WHAT YOU HAVE TO DO
Take every line from the records below that includes the word "agent".

INPUT RECORDS
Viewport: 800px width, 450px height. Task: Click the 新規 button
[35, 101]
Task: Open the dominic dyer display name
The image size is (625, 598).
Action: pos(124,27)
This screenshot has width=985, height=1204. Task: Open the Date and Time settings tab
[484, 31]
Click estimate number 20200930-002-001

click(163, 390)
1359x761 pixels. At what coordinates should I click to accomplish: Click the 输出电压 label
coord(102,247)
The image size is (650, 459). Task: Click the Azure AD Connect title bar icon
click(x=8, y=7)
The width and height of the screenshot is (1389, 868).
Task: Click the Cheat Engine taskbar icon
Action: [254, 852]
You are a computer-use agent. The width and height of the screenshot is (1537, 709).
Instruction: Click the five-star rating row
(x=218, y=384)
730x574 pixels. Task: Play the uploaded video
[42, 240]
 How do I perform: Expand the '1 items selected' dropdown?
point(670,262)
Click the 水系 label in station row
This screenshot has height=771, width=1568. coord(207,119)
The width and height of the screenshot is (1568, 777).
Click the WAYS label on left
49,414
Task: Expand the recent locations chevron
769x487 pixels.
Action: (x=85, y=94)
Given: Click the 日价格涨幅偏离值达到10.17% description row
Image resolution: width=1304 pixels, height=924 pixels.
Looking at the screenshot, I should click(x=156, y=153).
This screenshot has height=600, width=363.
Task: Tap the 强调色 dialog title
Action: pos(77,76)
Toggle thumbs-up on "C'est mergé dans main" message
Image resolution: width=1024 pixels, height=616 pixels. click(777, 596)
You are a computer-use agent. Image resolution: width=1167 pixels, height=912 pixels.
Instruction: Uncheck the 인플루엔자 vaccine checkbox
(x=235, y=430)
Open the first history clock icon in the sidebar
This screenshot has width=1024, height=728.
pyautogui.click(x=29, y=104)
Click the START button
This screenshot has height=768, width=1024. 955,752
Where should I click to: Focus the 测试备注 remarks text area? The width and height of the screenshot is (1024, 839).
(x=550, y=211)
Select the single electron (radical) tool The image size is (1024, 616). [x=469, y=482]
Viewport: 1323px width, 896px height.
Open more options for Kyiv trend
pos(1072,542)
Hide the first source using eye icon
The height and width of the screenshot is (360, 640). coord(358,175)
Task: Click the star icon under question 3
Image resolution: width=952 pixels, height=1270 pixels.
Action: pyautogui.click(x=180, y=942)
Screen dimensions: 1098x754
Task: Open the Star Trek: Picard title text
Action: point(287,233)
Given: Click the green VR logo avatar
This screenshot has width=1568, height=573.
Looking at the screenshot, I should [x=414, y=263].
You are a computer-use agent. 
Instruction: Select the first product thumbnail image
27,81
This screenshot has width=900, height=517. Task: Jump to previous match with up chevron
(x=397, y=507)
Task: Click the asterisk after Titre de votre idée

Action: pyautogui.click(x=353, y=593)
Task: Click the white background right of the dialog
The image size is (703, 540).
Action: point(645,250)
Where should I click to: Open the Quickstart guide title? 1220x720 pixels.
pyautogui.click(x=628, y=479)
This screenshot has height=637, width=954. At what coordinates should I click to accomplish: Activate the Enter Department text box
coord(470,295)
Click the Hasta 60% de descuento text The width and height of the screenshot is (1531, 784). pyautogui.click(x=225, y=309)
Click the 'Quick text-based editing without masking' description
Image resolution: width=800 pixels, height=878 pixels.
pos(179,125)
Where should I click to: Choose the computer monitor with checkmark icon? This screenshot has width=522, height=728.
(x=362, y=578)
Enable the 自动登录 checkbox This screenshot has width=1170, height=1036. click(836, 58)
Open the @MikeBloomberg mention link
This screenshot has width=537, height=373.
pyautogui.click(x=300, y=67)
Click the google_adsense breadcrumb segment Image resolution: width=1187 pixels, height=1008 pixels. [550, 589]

WRITTEN ANSWER
You are a computer-use agent. The width and height of the screenshot is (1537, 709).
You are a computer-use agent. Image resolution: width=1167 pixels, height=912 pixels.
You are a computer-use agent. 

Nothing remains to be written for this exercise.